**Problem details**
Each line of the listing that contains "computer" should be found and copied.

**Information supplied**

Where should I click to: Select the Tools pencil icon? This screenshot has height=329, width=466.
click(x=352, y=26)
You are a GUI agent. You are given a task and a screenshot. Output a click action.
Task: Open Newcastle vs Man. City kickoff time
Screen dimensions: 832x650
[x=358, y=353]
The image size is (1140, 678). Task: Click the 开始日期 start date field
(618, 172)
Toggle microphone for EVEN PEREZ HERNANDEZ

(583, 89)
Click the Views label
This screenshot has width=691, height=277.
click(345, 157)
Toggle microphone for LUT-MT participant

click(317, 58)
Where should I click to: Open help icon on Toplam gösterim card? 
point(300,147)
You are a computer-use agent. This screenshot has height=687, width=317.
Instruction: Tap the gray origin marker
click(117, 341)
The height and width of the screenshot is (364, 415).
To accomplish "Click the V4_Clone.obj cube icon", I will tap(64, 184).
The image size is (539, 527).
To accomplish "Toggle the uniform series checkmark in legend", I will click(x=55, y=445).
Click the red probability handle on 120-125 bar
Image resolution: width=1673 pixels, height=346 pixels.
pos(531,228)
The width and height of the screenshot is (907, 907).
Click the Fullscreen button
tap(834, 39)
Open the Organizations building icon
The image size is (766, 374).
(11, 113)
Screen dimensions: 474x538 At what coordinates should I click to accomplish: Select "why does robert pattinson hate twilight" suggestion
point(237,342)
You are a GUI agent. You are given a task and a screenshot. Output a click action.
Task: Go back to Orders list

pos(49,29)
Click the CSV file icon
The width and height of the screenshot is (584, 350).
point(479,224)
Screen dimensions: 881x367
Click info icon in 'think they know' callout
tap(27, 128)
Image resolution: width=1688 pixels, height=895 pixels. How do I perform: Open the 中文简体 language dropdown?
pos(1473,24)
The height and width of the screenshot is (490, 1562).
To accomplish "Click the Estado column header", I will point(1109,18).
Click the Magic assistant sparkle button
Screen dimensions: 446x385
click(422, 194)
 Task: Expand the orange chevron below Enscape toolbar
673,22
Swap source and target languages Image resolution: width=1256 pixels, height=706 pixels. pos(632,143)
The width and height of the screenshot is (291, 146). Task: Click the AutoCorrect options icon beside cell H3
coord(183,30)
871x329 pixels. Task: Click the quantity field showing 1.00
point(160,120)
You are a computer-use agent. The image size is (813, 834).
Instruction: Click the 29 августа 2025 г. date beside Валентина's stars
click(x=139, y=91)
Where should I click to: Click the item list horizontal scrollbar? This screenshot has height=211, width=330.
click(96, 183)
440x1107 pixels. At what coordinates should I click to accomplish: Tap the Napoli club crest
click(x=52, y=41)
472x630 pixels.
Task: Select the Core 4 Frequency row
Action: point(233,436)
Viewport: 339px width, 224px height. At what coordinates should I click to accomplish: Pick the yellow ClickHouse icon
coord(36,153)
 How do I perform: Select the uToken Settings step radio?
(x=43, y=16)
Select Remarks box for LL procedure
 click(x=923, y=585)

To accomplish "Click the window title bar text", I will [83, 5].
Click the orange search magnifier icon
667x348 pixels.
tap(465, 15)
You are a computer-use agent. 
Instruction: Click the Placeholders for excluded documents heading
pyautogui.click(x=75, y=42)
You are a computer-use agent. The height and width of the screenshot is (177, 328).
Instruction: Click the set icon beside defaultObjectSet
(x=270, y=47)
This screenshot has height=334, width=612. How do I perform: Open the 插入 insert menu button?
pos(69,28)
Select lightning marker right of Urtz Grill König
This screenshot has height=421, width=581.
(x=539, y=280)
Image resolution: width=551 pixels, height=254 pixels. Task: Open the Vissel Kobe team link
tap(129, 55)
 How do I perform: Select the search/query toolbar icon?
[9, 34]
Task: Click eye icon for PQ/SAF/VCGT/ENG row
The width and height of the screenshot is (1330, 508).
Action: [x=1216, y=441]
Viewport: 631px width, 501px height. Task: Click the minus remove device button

**Your response**
You are a computer-use agent. This screenshot has height=687, width=317.
You are a computer-use agent. The image size is (813, 834).
You are a computer-use agent. 
You are a computer-use agent. The height and width of the screenshot is (177, 328).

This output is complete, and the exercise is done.